[AVAILABLE RECORDS]
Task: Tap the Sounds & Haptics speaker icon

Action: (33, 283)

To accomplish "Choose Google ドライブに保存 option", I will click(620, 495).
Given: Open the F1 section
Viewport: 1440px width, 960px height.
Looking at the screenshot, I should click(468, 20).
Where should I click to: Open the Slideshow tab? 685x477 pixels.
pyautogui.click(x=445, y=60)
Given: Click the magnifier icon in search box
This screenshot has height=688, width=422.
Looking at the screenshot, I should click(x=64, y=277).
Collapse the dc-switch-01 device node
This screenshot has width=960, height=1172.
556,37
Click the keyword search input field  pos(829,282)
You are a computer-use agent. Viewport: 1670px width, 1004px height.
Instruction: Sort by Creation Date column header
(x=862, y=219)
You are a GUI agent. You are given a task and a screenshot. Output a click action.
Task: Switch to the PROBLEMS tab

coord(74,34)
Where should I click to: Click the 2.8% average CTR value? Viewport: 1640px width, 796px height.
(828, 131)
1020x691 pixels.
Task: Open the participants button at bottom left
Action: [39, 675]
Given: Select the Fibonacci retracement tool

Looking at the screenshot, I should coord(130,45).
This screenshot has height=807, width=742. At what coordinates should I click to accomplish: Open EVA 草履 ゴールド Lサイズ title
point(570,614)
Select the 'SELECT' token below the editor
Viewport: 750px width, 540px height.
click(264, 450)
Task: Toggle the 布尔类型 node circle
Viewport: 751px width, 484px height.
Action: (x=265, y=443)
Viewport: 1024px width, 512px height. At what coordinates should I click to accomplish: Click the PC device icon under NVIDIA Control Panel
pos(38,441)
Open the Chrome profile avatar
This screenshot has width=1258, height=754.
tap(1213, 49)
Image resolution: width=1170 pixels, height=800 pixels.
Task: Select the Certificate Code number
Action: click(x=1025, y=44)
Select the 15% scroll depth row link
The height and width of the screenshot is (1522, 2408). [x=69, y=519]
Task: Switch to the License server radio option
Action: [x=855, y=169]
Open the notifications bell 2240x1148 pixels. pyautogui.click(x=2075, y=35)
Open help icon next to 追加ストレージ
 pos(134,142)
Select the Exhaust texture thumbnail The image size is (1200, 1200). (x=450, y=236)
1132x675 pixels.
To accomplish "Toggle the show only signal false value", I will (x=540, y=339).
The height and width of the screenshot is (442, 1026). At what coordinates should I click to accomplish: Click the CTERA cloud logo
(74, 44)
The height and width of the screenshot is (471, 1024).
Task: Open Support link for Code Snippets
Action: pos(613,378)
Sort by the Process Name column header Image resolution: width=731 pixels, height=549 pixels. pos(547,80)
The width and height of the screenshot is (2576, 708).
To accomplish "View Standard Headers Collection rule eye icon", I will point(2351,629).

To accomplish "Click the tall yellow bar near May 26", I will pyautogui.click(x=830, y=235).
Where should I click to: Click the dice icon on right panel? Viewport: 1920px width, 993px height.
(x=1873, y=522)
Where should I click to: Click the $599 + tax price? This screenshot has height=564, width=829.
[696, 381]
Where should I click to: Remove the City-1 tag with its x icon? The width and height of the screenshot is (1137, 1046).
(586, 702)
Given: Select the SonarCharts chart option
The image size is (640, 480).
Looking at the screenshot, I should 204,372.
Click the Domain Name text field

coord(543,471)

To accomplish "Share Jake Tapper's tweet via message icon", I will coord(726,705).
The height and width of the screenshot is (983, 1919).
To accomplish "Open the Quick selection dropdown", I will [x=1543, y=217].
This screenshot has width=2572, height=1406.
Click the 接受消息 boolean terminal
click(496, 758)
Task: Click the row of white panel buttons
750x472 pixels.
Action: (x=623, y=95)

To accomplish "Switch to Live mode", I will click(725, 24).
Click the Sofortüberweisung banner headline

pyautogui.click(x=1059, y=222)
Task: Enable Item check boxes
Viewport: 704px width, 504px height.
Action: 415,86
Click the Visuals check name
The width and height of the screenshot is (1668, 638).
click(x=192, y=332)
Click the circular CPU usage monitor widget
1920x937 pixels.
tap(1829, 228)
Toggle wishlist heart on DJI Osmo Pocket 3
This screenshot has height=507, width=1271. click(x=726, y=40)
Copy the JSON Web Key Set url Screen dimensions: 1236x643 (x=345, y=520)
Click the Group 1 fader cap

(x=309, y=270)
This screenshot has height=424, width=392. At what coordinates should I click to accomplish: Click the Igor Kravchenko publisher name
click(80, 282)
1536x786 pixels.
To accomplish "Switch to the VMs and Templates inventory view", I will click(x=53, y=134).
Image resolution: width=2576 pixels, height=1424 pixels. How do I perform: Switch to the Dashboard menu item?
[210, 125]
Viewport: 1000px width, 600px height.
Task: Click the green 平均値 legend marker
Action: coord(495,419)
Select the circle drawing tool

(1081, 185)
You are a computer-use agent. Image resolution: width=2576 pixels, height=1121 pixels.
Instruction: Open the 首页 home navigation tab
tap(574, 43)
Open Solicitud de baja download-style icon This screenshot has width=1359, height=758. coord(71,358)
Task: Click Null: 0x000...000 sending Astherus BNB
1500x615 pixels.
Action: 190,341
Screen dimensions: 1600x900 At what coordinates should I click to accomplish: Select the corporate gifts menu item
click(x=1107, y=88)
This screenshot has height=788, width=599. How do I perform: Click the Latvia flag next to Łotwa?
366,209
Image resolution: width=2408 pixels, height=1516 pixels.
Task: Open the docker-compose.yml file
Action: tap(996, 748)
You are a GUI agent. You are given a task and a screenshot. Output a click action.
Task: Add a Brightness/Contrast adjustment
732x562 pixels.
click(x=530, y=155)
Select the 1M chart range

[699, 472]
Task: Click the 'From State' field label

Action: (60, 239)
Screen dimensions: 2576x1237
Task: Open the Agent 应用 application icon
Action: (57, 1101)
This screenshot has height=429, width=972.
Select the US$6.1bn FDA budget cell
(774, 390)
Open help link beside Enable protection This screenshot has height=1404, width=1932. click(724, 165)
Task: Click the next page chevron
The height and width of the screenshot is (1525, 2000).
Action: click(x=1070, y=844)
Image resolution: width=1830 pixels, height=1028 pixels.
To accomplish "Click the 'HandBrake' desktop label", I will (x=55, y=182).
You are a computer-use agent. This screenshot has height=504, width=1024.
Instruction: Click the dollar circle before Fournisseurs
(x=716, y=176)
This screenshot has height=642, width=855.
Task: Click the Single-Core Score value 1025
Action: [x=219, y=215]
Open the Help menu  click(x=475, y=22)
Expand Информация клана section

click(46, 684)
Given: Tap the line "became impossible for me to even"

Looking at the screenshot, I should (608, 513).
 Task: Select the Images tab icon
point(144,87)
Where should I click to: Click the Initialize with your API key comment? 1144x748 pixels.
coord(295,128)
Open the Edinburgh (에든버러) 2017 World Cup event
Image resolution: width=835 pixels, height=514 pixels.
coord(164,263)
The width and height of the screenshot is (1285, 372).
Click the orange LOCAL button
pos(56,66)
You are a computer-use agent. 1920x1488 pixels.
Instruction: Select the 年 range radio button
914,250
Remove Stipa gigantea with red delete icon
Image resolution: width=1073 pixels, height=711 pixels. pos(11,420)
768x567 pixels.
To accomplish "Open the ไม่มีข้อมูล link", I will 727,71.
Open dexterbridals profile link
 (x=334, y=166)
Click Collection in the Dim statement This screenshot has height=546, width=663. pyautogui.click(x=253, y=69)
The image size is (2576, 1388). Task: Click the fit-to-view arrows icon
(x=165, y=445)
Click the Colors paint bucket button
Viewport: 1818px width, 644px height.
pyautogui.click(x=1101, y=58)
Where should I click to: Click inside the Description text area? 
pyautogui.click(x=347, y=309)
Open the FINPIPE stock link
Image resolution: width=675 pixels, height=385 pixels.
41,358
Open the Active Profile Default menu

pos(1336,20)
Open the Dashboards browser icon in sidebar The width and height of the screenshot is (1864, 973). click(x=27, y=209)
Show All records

[TO DO] Copy the lines word for word, starting with the line containing "You are a computer-use agent. This" and going on through the line containing "Action: [x=219, y=215]".

[RESPONSE FOR THIS EXERCISE]
You are a computer-use agent. This screenshot has height=504, width=1024.
Instruction: Click the dollar circle before Fournisseurs
(x=716, y=176)
This screenshot has height=642, width=855.
Task: Click the Single-Core Score value 1025
Action: [x=219, y=215]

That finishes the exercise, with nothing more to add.